It would have made more sense to be out with a camera on Saturday, when the high topped 60, than on Sunday, when strong winds made the 30s seem much colder. But you never know when inspiration is going to strike. And I'd been wanting to play the before-and-after game for a while.
This photo looking northwest along South Grand Street, taken perhaps during the winter of 1897-98, started the whole thing. The story of "A Klondyke Team" will have to wait for another time. This time, I'm interested in the buildings in the distance.
The photographer was standing in front on the Gibbon house when the shot was taken. Today, the nearest house across the street still is there, although substantially altered, but the site of the second house is now a vacant lot. In the distance is the Crocker house, now Fielding Funeral Home, in its earliest incarnation.
The Crocker house was designed during 1888 for Frank R. Crocker, whose star as a banker then was rising, by his brother-in-law, Minneapolis architect Edward S. Stebbins. Although the house has been greatly expanded and altered, the original house still is recognizable.

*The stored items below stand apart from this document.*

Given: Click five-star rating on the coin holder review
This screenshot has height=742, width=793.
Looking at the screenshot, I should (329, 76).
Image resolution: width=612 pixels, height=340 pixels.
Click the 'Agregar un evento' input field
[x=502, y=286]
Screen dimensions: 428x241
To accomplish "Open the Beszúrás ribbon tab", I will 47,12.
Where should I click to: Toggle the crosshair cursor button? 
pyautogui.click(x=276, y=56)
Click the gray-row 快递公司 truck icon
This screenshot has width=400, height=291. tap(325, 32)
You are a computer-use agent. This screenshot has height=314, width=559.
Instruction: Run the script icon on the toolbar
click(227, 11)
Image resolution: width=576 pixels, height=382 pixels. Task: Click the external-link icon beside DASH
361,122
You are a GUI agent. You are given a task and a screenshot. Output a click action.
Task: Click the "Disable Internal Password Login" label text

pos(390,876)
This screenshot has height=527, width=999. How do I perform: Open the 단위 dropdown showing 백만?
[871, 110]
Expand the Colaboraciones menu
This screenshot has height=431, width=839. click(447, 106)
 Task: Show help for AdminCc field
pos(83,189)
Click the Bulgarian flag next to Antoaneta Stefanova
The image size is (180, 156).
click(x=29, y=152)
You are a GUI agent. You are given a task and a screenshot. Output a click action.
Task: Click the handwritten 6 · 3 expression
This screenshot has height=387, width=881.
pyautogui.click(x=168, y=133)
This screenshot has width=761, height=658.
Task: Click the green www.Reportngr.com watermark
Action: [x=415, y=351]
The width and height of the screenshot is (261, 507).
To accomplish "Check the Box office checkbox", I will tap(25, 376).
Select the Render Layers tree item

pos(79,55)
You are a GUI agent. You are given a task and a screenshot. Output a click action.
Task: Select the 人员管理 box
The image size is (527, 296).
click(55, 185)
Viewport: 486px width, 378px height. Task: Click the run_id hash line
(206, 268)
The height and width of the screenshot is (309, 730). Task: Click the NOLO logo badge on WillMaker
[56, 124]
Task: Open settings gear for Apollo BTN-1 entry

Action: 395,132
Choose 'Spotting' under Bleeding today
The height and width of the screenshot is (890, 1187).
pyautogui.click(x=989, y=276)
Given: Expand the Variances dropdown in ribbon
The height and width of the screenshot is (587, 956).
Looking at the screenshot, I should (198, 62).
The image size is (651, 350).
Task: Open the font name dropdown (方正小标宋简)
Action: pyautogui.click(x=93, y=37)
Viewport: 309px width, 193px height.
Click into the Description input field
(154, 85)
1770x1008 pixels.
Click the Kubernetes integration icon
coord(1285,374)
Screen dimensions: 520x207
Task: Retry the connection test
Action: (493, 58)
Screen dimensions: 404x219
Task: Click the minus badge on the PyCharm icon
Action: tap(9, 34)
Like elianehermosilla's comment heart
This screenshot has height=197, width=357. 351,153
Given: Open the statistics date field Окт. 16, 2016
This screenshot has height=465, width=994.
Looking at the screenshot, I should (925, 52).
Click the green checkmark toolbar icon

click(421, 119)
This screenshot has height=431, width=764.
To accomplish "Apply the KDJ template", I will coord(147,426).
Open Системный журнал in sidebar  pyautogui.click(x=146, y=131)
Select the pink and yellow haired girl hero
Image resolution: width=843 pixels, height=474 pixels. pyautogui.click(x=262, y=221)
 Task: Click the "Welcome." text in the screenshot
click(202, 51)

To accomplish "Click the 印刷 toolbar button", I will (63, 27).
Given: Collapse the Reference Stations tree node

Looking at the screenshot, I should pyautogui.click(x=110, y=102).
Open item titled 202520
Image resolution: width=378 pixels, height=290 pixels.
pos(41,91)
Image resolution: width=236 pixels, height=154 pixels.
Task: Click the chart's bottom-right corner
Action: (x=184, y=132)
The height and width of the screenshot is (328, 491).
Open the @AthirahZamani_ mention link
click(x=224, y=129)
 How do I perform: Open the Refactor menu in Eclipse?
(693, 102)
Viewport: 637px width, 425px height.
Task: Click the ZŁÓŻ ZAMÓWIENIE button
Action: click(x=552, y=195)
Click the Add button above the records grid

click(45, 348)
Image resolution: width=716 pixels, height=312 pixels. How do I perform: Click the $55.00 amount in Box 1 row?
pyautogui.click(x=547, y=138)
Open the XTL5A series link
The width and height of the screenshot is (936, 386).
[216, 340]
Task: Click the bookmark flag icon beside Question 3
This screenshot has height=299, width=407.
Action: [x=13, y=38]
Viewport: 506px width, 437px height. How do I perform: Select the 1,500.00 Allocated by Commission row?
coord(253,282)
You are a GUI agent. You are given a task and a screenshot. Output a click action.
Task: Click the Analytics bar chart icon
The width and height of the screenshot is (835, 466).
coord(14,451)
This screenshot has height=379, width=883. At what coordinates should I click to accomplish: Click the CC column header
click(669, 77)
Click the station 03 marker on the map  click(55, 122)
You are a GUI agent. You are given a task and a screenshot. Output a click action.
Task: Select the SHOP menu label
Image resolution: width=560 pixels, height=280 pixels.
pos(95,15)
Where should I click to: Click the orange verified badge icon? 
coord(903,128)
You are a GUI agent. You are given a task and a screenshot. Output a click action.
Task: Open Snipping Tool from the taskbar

After 1900, as Crocker approached the financial debacle that would cause him in 1907 to kill himself here with an overdose of morphine, the house was substantially expanded. Colonial revival porches were added, as was a wing to the west and a wing to the north, consisting mostly of a porte cochere.
By the late 1920s, after the home's second family, the Horace Larimers, had moved out and Ralph Downs had moved in briefly to operate a funeral home here, the home looked like this when viewed from the east.
Sam and Edith Beardsley purchased the building in 1931 and remodeled it into what then was southern Iowa's finest funeral home, extending the west wing to include a first-floor garage with quarters to expand the family's second-floor apartment above.
Keith Fielding, after purchasing the funeral home from Edith Beardsley, continued to modify the home, first removing porches and adding more rooms and a new entrance to the south and east, then a chapel to the north, fronted by stonework and pillars from the earlier porches.
Here's what this section of South Grand Street looked like Sunday, also viewed from the front yard of the Gibbon home.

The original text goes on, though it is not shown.